守る力_2

守る力。

今日、勤め先の児童館に看護師の人たちがやってきて、応急処置と救命救護の講習をしてくれた。

館内で起こりうる事態を想定して、そのとき、どう動く? とシミュレーションをしたり、AEDの機械の使い方を教わったり、胸骨圧迫と人工呼吸のしかたを教わったりした。

人工呼吸はその昔、車の免許をとったときにやったような記憶がある。けれど、それ以外ははじめて聞くことばかりだった。

応急処置や救命救護は、人生における「守り」の部分を担う。
もしかしたら一生使わないかもしれないし、使わないで終わる人生の方がいい、とも言えるかもしれない。

だから、ぼくは「守り」の話に関心を示したことはなかった。
ドラクエでも、防具より先に武器を買いたがった。

でも、今回は違った。「ガチで使う」と思っているときの学びは、興味のないときとはまるで違う。知らないことに危機感を感じたし「これはものすごく大事だ」と思った。

それに、もしかしたら無駄になるかもしれないようなことを、真剣なまなざしで学んでいる同僚たちを見ていて、とても頼もしく感じた。話し合いをしながら、ぼくたち全員が児童館の子どもたちの親になったような錯覚をおぼえた。

リスクを想定し、そのとき、どう対処するか。
そういうことを責任逃れではなく、本気で他者を守るために学んだのは、恥ずかしながら人生初だったと思う。

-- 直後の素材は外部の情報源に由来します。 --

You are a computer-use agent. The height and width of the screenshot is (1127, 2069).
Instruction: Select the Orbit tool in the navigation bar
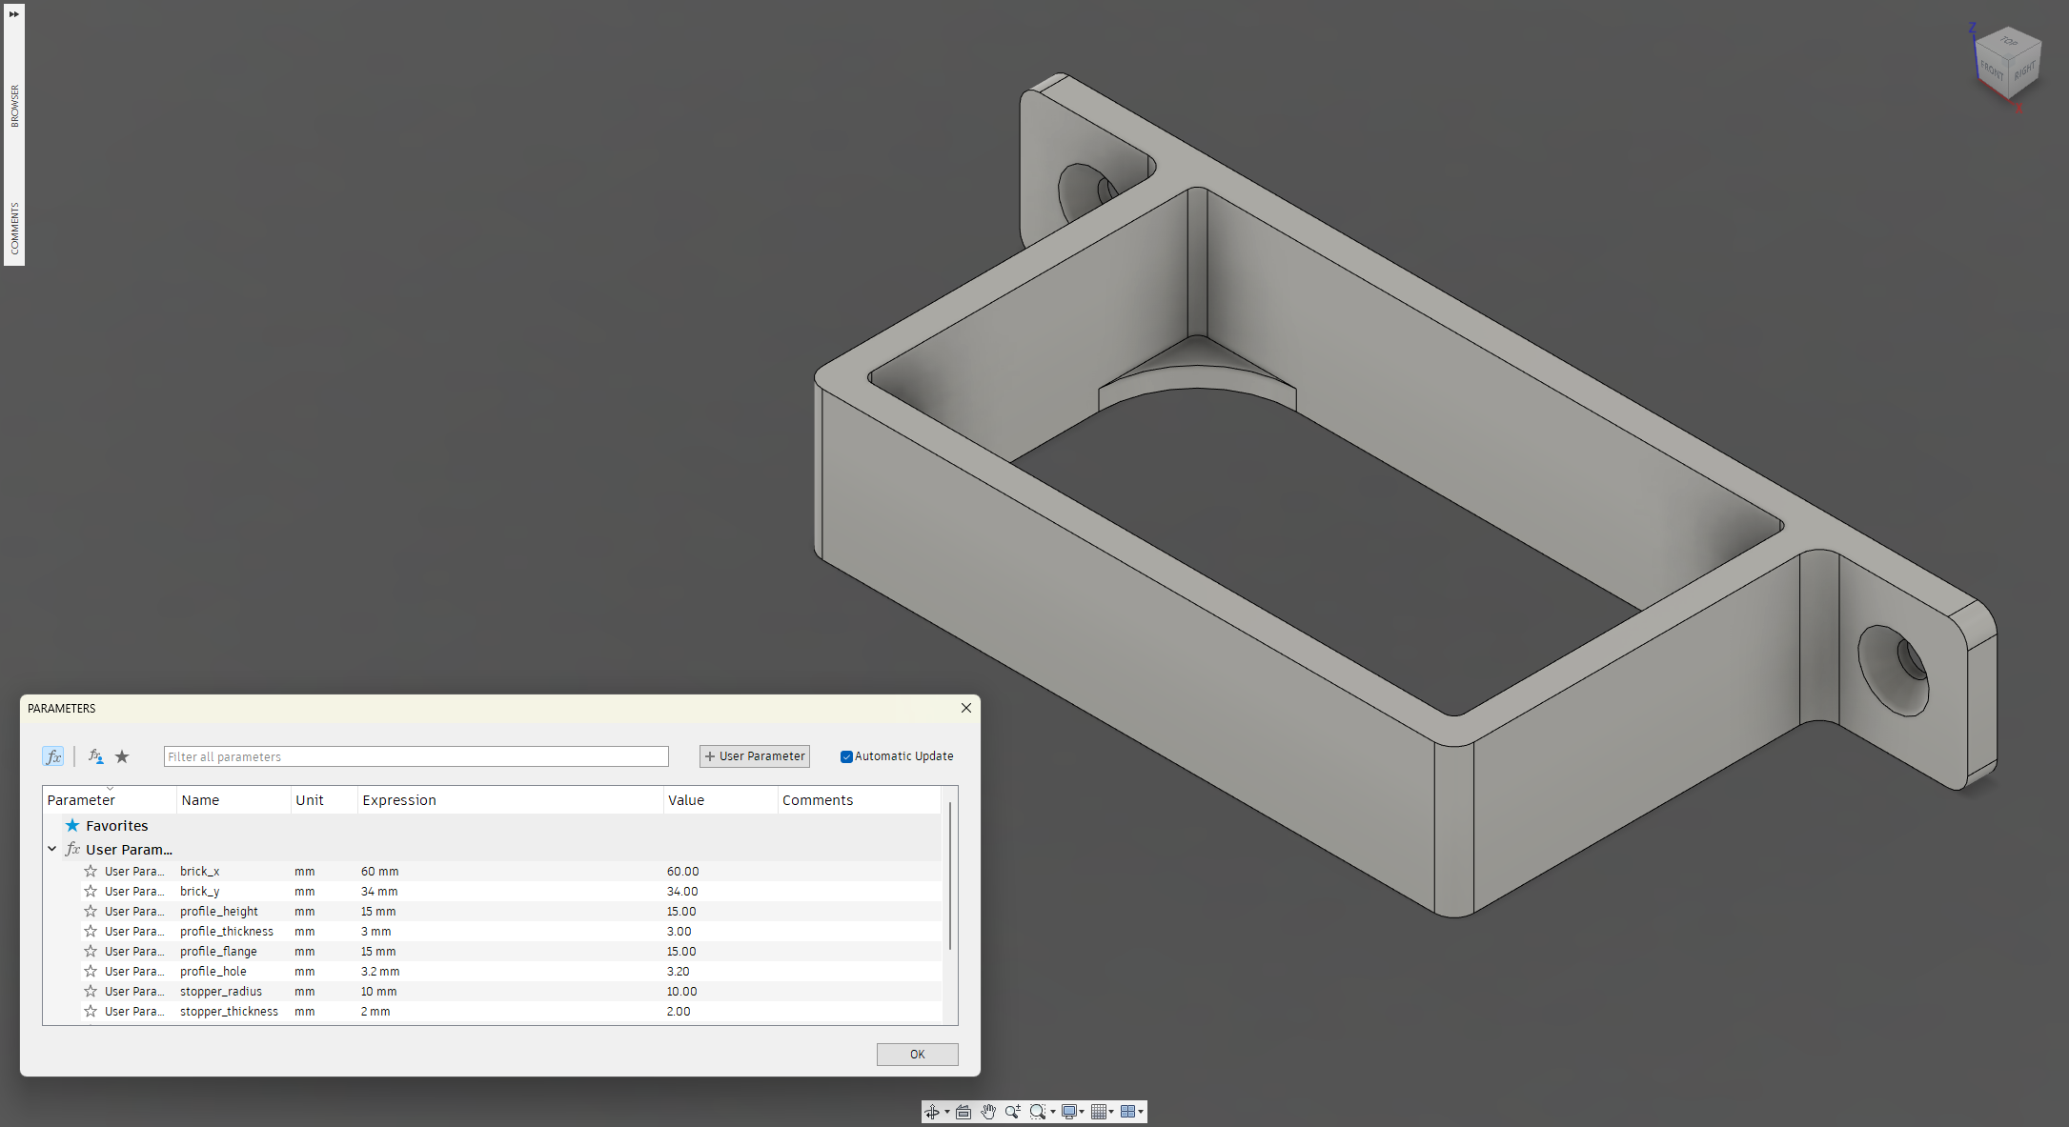[x=932, y=1112]
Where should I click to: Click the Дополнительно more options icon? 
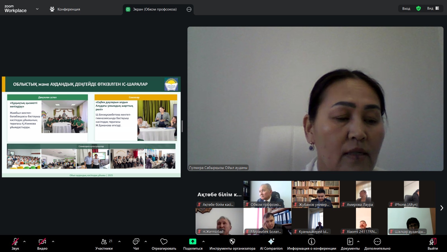(x=377, y=242)
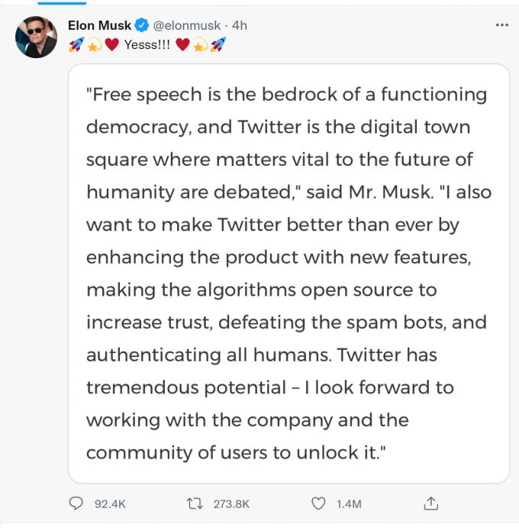Click the red heart emoji after Yesss
This screenshot has width=519, height=528.
click(x=182, y=45)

そして、こうした「守り」についてよく知っていて、いざとなったときに動ける「シロウト」は、目立たないけれど、とんでもなく貴重な存在だと思った。

そういう「シロウト」がいる集団は、強い。

いつも華やかでイケイケに見えるけれど、大変なときにまったく役に立たない大人ばかりなら、そのコミュニティは本当はよわっちいのだ。鮮やかな花を咲かせてはいるけれど、根っこはひょろひょろの植物みたいに。

ぼくは今日、知らないことをいくつも教わって「ディフェンスって大事だったんだな」と心から思った。それはこの社会において「大人」の役をやる気にならないと、入ってこない情報だったんだと思う。

41歳になって、ようやくお子様セットの旗がとれた、といったところかもしれない。遅かったけどねー。